操场边的秋千还在晃,你的笑像棉花糖,甜了整个海洋。阳光把影子拉得很长,他在不远处投篮,汗水浸湿额发,而你假装看云,余光却全是他。风一吹,秋千荡到最高点,能看见他转身时扬起的嘴角,像含着一颗水果糖,连空气都变得黏稠。那时的喜欢很简单,一个眼神就能高兴一整天,一句“一起回家吗”就能让脚步轻快得像踩在云朵上。
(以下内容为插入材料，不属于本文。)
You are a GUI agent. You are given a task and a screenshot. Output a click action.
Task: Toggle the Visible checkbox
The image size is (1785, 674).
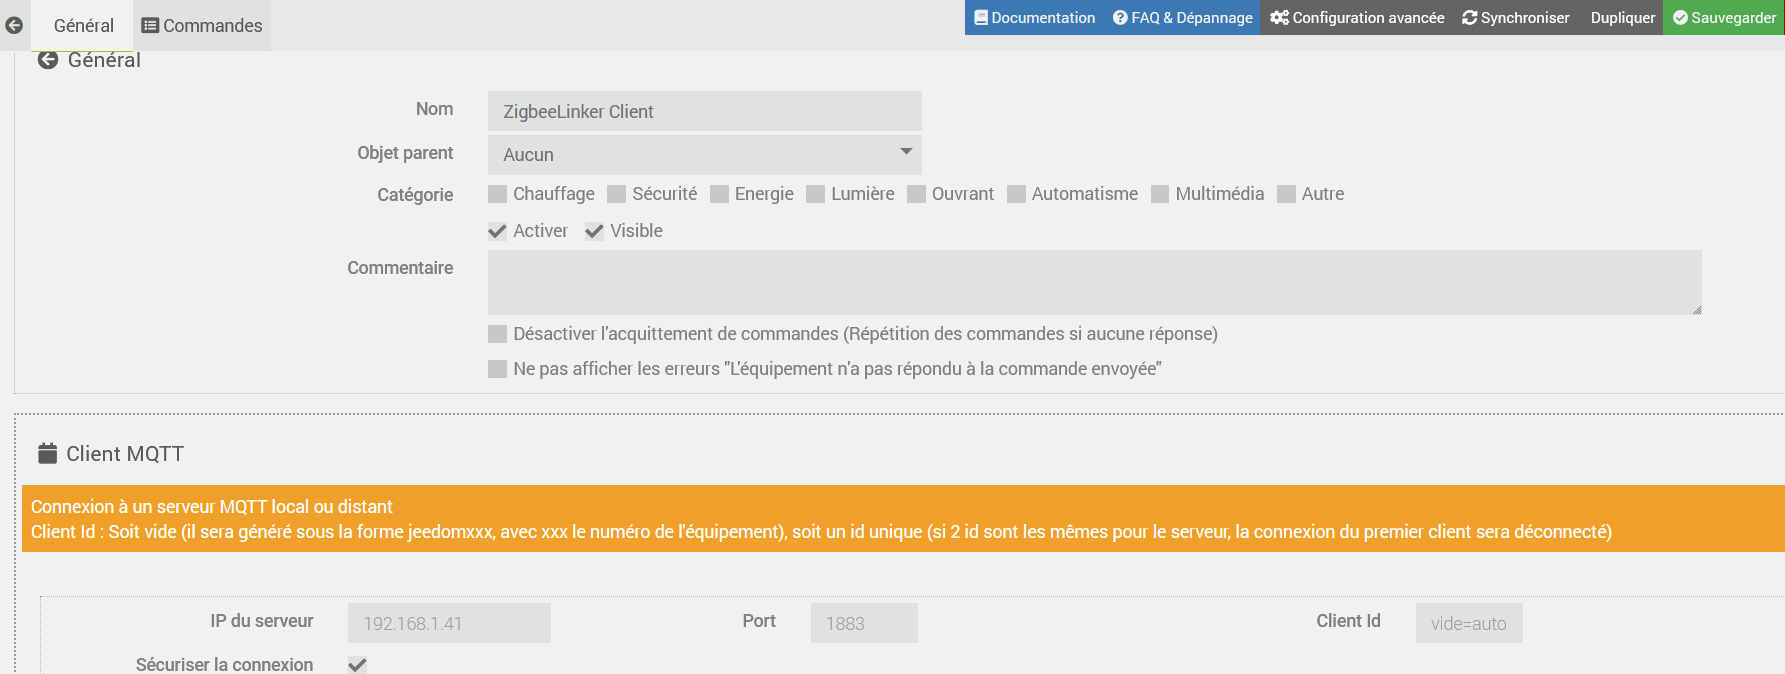594,231
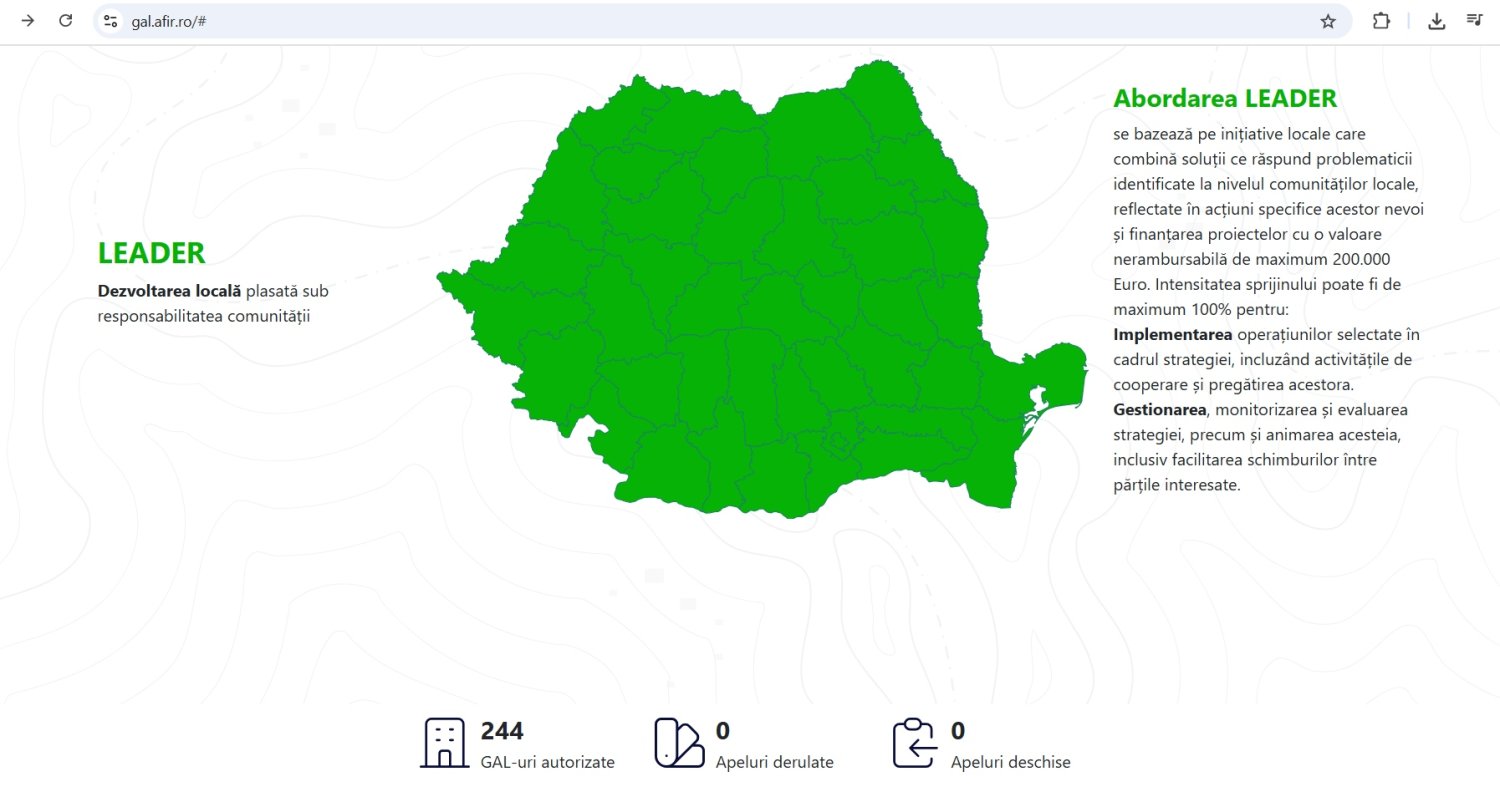Click the forward navigation arrow
Screen dimensions: 1500x792
tap(27, 20)
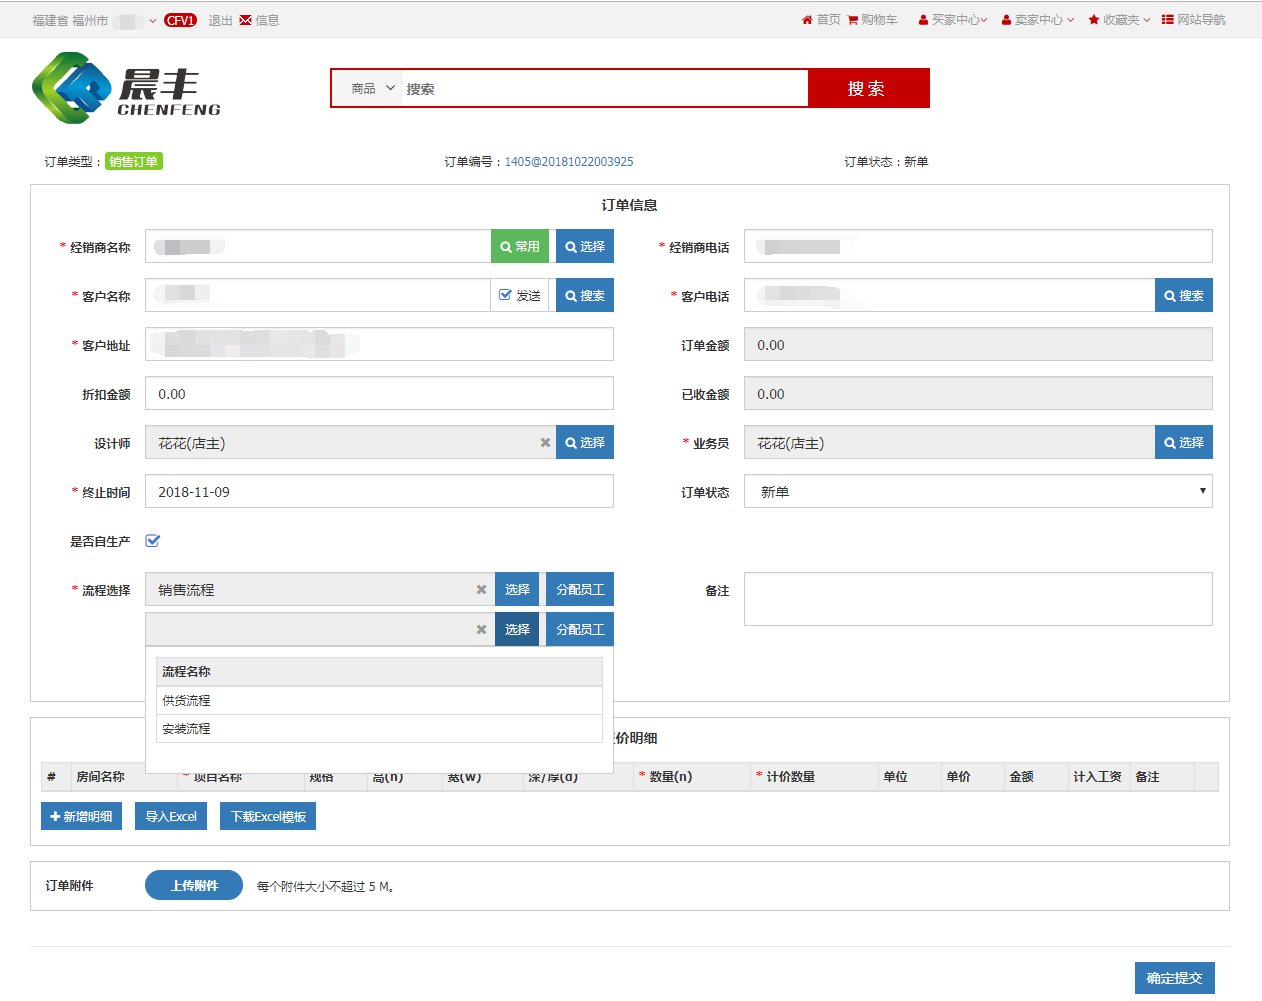Open the shopping cart link

872,20
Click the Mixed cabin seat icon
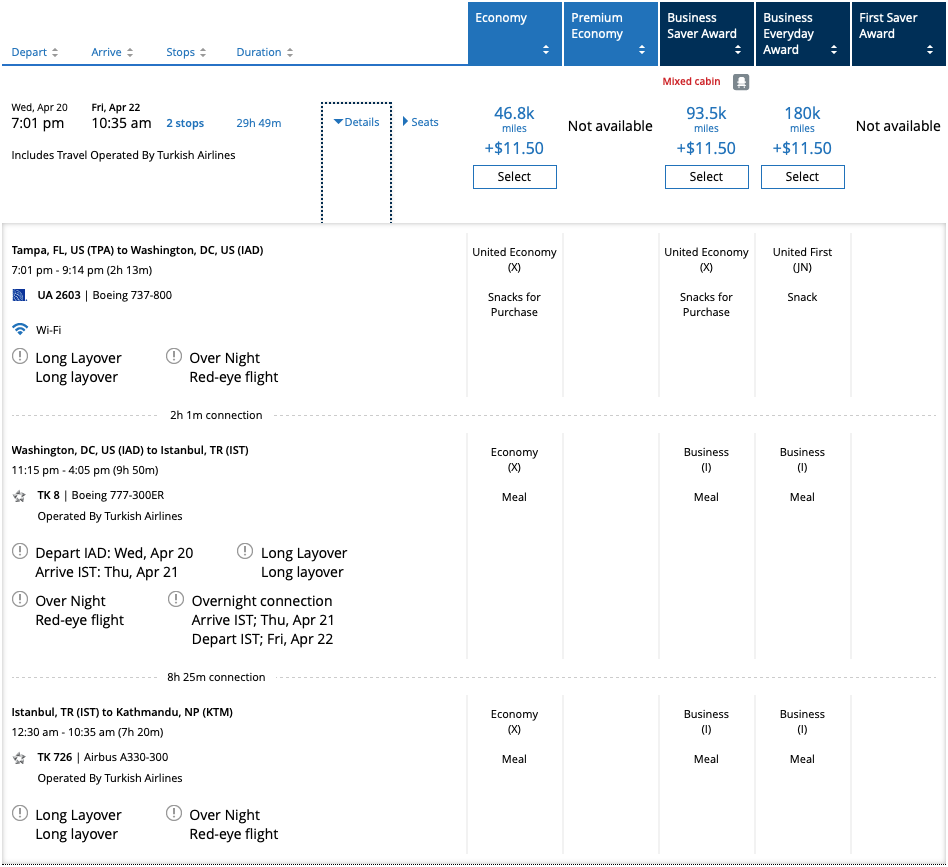948x867 pixels. (739, 82)
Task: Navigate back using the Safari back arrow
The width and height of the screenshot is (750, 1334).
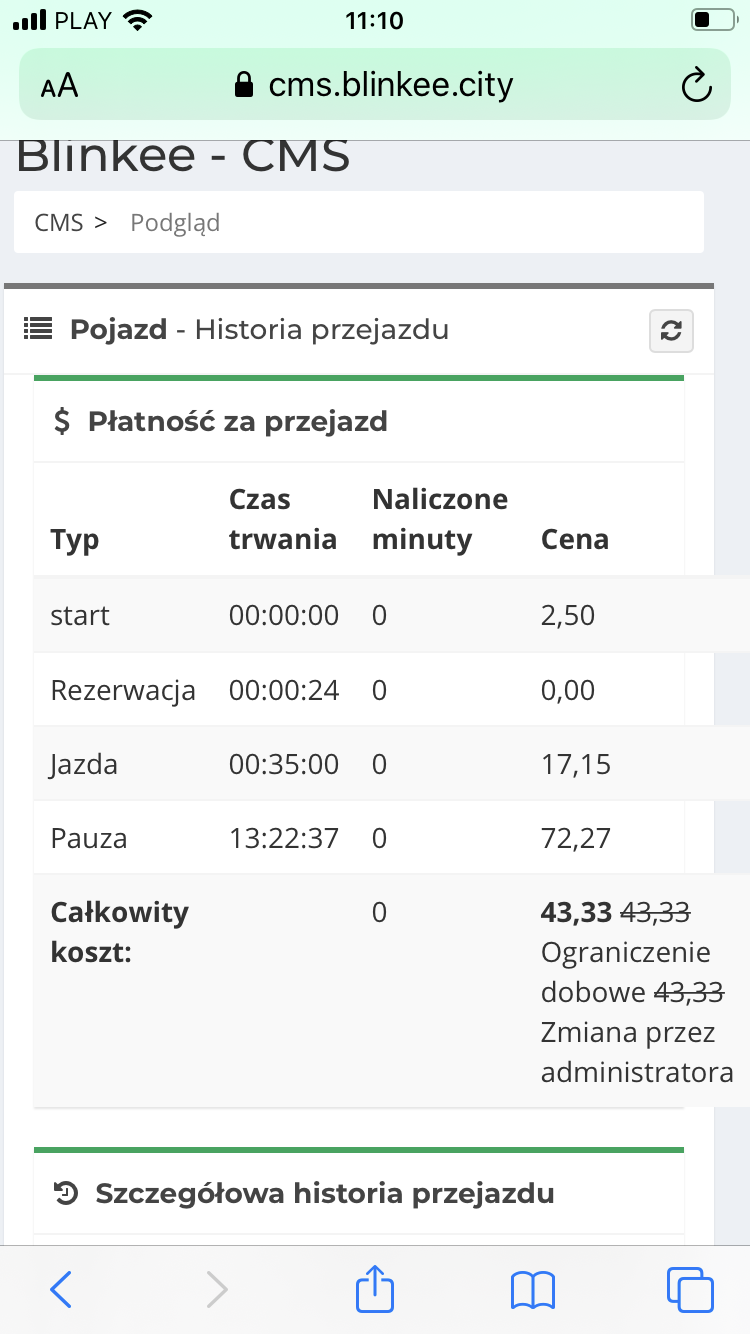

单车后座的风带着夏末的余温,后座的你轻轻靠着我,耳机里的歌在循环播。他的白T恤有洗衣粉的味道,你把脸颊贴在他的背上,听着车轮碾过落叶的沙沙声,觉得这条路永远走不。耳机里的歌是他挑的,歌词是什么早已记不清,只记得他偶尔回头问“冷不冷”,风把他的声音吹得很轻,却在心里落得很重。
时光总在不经意间溜走,时间偷偷踮脚溜走,粉笔灰在阳光下飞走。毕业照里的我们穿着校服,站得笔直,谁也没说“再见”有多难。后来衬衫换了数件,秋千旁的人换了又换,可想起那句“粉色系的初恋”,心脏还是会轻轻一颤——原来最珍贵的不是结局,是那段敢用纽扣当信物、用笑容当糖吃的时光。
《初恋的粉色系》唱的从不是某一个人的故事,而是所有人的青春缩影。它把那些说不出口的喜欢、藏不住的心动,都酿成了粉色的汽水,开封时“噗嗤”一声,全是少年时代最鲜活的回响。